まずは酸素不足についてです。ほとんどの熱帯魚は水中に溶けている酸素を取り込んで呼吸をしています。ですが、過密な飼育環境では酸素はすぐになくなってしまい、熱帯魚たちは水面から口を出して口をパクパクし始めます。これは鼻上げと呼ばれる現象ですが、たくさんのネオンテトラなどが水面で鼻上げをしている様子はとても見ていられない光景です。このため、十分なエアレーションを行い、水と空気が触れる面積を大きくして、しっかりと酸素を供給してあげる必要があります。

そしてもうひとつ、過密な水槽には落とし穴があります。それは硝酸塩です。

大量のアンモニアや亜硝酸塩も優秀なフィルター内の濾過バクテリアによって、毒性の弱い硝酸塩に変えられます。しかし、硝酸塩は無害ではありません。蓄積すれば熱帯魚の免疫機能に障害を起こし、病気にかかりやすくなったりします。また、コケの増殖を促進し、これによって水草が弱れば、環境はますます悪くなっていきます。

熱帯魚のたくさんいる水槽には必然的にアンモニアの量も多くなりますし、その分だけ、アンモニアを元に作られる亜硝酸塩、そして硝酸塩も多くなります。つまり、熱帯魚の過密水槽では、この硝酸塩のたまるスピードがとても速いのです。

硝酸塩は水草の肥料にもなりますが、それは極めてわずかな量ですので、とても水換えなしに減らすことはできません。
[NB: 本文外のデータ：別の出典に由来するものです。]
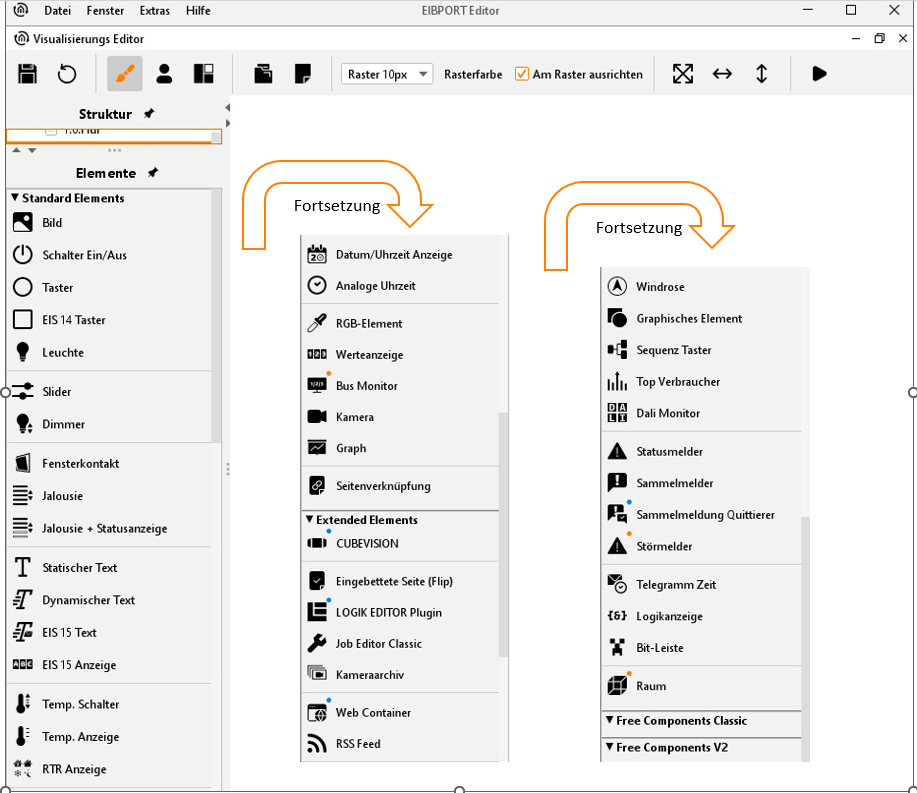Toggle the Am Raster ausrichten checkbox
このため、熱帯魚の過密水槽ではできるだけ頻繁な水換えが求められます。また、濾材の汚れも速く、硝酸塩の温床にもなりやすいので、これもこまめにメンテナンスしなくてはなりません。

理想的な熱帯魚水槽

水槽にたくさんの熱帯魚を入れるのはにぎやかで楽しいものですが、それに伴って管理も大変になってきます。熱帯魚の飼育が苦痛にならないようにするためには、どのくらい水槽のメンテナンスに時間をとれるかということもよく考えてから熱帯魚の数を増やしていくのが大切です。

それほど大きくない水槽でも、熱帯魚と水草、濾過バクテリアの量にバランスが取れていれば、フィルターがなくても、ほとんど手間をかけずに長い期間、良い環境を維持することができます。
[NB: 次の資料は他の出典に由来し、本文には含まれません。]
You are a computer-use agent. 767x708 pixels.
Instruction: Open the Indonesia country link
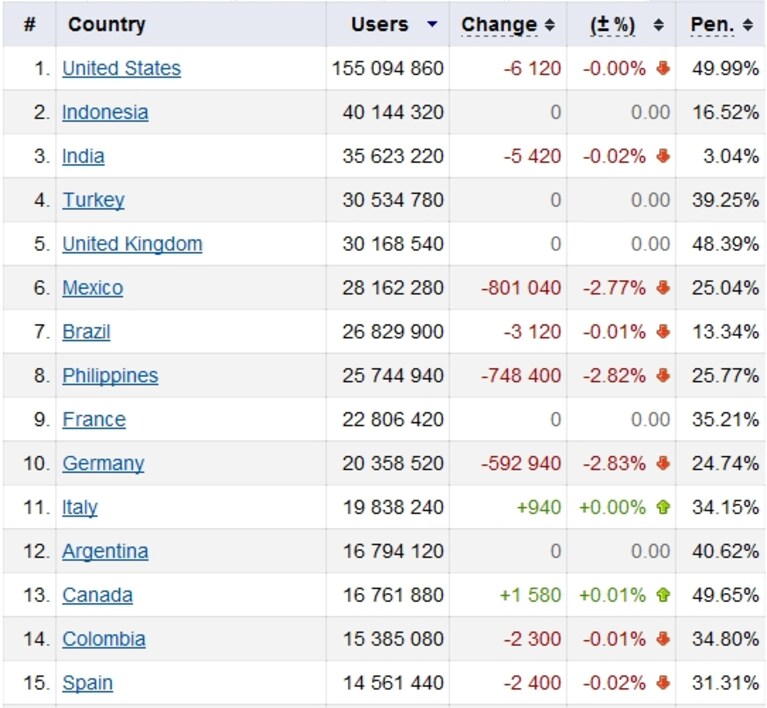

ごく小数の小さな熱帯魚に適切な量のエサを与えていれば、発生するアンモニアもごくわずかです。それを流木や砂の表面にいる濾過バクテリアが亜硝酸塩を経て硝酸塩へと処理していきます。発生するアンモニアがわずかですので、これが処理された硝酸塩の量も極めて少なく、また、このくらいの量の硝酸塩であれば、水草も肥料としてだいぶ吸収することができます。

このようなバランスの取れた環境づくりは、もともと日本では古くから行われてきたことです。日本ほど水質に恵まれていないヨーロッパで発展した近代的な熱帯魚飼育もとても理にかなった方法ですが、両方の良いところを取り入れることで、熱帯魚にとってより良い環境を作ってあげることができるのではないかと思います。

濾過バクテリアについて

熱帯魚を飼育していると水槽の中に有害な窒素酸化物が発生します。これを安全に処理してくれるのが濾過バクテリアです。ところが濾過バクテリアはセットしたばかりの水槽にはほとんどいません。この状態は環境がとても不安定で、熱帯魚にとっても危険です。そのため、この濾過バクテリアをいかに十分な数にまで殖やすかということが大切なのです。

水をきれいにしてくれる濾過バクテリアは、大気中や水草、すでに熱帯魚を飼育している水槽の砂利や濾材、流木や水の中など、あらゆるところにいます。これらはいろいろな種類がそれぞれ複雑に作用しあっていますが、中でも重要なのが、アンモニアを亜硝酸塩に変える濾過バクテリアと、亜硝酸塩を硝酸塩に変える濾過バクテリアです。

熱帯魚を飼育していますと、必ずアンモニアが発生します。これは熱帯魚にとって害がありますので、濾過バクテリアによって亜硝酸塩に変えてもらうのですが、亜硝酸塩もまた極めて毒性が強く、最も注意しなくてはならないものです。そのため亜硝酸塩はまた別の濾過バクテリアによって毒性の弱い硝酸塩に変えてもらわなくてはなりません。これを生物濾過と言います。

この特に重要なふたつの濾過バクテリアをいかにたくさん殖やすかが、水槽の立ち上げにおいては最も重要です。これら濾過バクテリアはわずかなアンモニアをもとに亜硝酸塩や硝酸塩を作り出しながら順を追って増殖していきますが、濾過バクテリアが十分な生物濾過が行える数になるには熱帯魚を入れてから数週間から一ヶ月くらいかかります。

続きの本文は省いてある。